Black Friday sales are in full swing. Normally, today is all about the retail trade. Consumers spend the day waiting in line, picking up heavily discounted "door buster" deals, and generally starting their holiday gift shopping. This year, it appears traders are also holding their own Black Friday sales.
The day after Thanksgiving, the stock and bond markets are open for a half day. Few turn up for work, so trading desks are usually manned by a skeleton crew, volumes are light and the indexes meander about the center line. As such, what happens on Black Friday has little consequence in the grand scheme of things.
The real action is before a holiday, especially one that coincides with a long weekend, like this one. In volatile markets, such as the one we have this year, few traders want to go "long" stocks through this long weekend. Their preference is to sell before the holiday and re-examine things when they come back on Monday.
This year, thanks to the Trump trade war fears, the concerns over raising interest rates, and a possible slowing of the economy next year, stocks continued their two-month, long decline on Friday. As I warned readers last week, if the S&P 500 Index failed to hold 2,720, the next stop would be somewhere around 2,600. That is exactly what happened.
So here we are testing the lows that we put in back in February. From a technical point of view, we have a classic case of a "double bottom." That's when stock indexes reach a low, bounce up, and then re-test that low once again. At times it only takes a few weeks or months. In this case, it took longer. Many times, a correction will not be over until a double bottom occurs. Are we at that point now?
I would like to say yes, so I will, but there are conflicting signals. Take sentiment indicators, for example. The number of bulls has dropped to a little less than 40 percent. That's a good sign if you are looking for a contrary indicator. But back in February, bullish sentiment hit a low of 24.7 percent. That would seem to indicate that investors will need to become even more bearish before this pullback is over.
We are also seeing some early signs of "divergence." Back in October, when the S&P 500 hit 2,600, the peak daily reading of new lows for individual stocks was just under 18 percent. But this week, those same stocks hitting new lows was a mere 4.16 percent.
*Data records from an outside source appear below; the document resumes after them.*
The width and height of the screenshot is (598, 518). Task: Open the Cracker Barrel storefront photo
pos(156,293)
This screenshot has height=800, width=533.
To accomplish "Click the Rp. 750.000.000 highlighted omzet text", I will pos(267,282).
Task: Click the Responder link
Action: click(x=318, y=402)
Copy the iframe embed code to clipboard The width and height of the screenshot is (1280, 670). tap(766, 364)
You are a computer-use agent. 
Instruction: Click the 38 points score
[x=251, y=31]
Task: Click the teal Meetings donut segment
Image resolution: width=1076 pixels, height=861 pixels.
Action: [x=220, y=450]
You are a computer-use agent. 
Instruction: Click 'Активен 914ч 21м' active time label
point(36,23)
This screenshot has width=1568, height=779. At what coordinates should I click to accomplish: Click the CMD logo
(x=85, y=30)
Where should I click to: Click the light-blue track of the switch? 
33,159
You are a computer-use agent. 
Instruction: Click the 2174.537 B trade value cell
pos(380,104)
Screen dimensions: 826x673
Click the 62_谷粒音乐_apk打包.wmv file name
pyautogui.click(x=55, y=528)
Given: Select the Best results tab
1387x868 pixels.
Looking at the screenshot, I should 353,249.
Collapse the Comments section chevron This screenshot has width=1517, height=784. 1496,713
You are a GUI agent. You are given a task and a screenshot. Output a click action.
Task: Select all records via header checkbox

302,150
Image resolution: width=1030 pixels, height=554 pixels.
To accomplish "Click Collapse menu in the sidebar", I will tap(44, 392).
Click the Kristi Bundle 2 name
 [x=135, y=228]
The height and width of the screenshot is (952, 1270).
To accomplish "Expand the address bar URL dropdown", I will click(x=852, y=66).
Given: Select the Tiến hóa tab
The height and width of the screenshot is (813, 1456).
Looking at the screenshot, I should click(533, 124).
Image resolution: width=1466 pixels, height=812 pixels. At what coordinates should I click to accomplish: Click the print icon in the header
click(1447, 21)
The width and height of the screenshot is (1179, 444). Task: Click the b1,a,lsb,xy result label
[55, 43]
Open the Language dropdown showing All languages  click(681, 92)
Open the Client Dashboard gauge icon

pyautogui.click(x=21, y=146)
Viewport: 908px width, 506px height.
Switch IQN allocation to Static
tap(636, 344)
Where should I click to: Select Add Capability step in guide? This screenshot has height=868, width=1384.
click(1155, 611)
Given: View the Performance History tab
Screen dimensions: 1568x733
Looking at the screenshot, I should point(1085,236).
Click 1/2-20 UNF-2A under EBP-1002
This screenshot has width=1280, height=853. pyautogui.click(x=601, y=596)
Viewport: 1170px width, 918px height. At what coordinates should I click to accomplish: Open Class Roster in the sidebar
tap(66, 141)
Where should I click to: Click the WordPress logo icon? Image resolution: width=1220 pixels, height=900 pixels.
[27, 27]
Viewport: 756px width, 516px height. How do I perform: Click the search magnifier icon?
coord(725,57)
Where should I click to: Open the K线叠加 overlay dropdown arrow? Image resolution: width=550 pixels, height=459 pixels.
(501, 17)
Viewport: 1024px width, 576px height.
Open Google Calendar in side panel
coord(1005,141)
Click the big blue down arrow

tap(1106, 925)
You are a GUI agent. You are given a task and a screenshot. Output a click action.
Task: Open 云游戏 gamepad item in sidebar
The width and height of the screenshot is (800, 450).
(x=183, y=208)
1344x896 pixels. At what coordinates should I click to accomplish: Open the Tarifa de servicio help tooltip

So, what?
When you have a situation where the broader market is making new lows (like Tuesday), while the percentage of stocks trading to new lows shrinks, it is considered a positive divergence. If we see this continue next week, it would be a signal that investors are being more selective in their sales rather than just committed to a wholesale selling of all equities. That would be another positive sign.
What would be a bad sign, is if the S&P 500 Index failed to hold this 2,600 level. That would indicate more pain in the near future and lower stock market averages across the board.
Against this backdrop, it is interesting to note that according to early reports, this year's holiday shopping season is starting off with a bang. Consumer confidence is fueling higher holiday spending, even while the stock market is selling off the retail stocks that will most benefit from this trend.
Hang in there, folks, this too shall pass.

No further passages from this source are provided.